Ever wonder where your food came from? No, I mean where it really came from — as in, where did humans first find the plants that we now depend on for survival, like potatoes or wheat or corn, and what made those plants such generous providers of food, anyway?

Last week, the world's leading experts on the origins of corn at the University of Wisconson-Madison, added a new twist to King Corn's still-evolving story. They pinpointed a particular mutation that happened 23,000 years ago in corn's nearest relative — a short, bushy plant called teosinte, which grows wild in Central America.

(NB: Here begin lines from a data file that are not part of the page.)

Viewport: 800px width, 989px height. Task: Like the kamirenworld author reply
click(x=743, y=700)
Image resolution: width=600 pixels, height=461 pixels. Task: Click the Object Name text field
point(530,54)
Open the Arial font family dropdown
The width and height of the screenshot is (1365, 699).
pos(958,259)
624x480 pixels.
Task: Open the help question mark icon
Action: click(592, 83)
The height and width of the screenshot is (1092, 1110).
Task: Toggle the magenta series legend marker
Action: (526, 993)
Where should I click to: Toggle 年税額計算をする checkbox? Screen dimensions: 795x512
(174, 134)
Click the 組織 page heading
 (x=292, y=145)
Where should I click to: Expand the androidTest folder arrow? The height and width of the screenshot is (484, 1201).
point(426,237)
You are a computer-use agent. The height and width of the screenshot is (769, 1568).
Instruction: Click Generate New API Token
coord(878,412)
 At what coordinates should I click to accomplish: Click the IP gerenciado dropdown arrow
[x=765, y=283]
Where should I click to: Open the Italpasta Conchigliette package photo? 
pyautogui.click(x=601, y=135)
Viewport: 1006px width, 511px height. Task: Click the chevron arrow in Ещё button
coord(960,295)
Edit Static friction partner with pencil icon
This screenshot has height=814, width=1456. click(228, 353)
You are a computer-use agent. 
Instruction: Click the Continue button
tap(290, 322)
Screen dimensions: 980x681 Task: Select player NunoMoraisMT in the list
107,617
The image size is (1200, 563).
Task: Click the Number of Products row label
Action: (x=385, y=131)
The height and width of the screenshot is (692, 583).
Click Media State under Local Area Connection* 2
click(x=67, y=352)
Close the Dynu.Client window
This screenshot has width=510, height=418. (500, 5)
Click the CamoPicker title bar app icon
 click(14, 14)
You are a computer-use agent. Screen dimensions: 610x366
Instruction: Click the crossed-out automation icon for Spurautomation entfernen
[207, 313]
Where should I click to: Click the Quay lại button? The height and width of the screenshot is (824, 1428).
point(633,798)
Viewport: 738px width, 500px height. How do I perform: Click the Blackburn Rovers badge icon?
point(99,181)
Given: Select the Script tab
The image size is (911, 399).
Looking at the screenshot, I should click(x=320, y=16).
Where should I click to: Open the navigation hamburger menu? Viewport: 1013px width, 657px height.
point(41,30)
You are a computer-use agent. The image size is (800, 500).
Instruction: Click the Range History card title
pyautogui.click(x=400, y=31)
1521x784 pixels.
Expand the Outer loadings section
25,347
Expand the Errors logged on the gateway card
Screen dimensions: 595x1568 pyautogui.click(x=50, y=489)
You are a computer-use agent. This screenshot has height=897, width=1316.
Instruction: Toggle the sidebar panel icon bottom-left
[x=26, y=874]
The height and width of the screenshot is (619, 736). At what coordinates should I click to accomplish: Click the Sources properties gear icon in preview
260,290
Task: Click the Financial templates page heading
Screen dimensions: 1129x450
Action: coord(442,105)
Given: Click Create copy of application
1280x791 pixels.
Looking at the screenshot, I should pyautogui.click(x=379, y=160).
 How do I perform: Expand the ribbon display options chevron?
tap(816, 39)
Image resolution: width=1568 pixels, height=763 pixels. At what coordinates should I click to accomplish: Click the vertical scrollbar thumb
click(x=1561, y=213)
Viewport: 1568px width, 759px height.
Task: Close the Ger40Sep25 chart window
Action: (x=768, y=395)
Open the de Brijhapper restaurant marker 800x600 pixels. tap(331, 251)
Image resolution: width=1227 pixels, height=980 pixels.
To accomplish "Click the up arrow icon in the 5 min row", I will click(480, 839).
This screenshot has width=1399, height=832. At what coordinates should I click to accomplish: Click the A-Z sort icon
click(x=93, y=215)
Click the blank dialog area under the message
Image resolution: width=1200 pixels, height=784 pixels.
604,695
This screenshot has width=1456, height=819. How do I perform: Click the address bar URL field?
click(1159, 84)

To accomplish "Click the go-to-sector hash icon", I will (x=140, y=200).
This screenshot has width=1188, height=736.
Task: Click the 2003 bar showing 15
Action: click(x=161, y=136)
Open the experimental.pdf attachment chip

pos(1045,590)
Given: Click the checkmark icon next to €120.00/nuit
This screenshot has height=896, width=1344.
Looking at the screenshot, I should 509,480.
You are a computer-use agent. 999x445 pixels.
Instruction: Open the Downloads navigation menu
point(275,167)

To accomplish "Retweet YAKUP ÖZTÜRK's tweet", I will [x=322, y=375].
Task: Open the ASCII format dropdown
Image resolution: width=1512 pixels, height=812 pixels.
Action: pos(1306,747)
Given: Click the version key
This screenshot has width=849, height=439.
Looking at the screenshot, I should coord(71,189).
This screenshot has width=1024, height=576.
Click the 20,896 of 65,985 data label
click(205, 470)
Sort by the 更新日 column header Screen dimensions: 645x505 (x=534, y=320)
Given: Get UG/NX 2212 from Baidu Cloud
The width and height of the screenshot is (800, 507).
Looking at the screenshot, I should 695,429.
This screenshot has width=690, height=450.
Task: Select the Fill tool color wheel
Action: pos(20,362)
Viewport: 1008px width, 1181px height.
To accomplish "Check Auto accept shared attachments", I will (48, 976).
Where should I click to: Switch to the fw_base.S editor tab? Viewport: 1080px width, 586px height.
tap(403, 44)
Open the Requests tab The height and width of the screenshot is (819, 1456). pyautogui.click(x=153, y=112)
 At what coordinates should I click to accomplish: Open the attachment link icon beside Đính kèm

It was caused by a "jumping gene" — a little piece of DNA that's able, as its name suggests, to jump from one place to another on a plant's chromosomes. Now usually, jumping genes cause a bad or neutral effect. "But occasionally, they do something good," like in this case, says UWM plant geneticist John Doebley, who led the research team.

When this particular jumper, aptly named "Hopscotch," landed where it did, it rejiggered the plant's genetic machinery so that the plant no longer grew as a bush with lots of branches, but with one strong central stalk.

The plant also produced bigger ears with more kernels. In other words, it started to look more like the corn we count on.

The researchers published this bit of detective work on the web site of the journal Nature Genetics. The paper is tough going for non-specialists, but the University's News Service also put together a nice explanation for the rest of us.

Other mutations in teosinte, thousands of years later, made those kernels much easier to harvest and eat.

Central American farmers knew a good thing when they saw it. They saved those mutants, replanted them, selected the best offspring, and modern corn was born: A remarkable botanical food factory, with an unparallelled ability to turn sunlight, water, and soil nutrients into tall stalks and starchy grain.

Now, with corn dominating vast areas of the American Midwest, feeding ethanol factories and industrial-scale chicken and pork operations, the problem may be that we've become too good at growing it.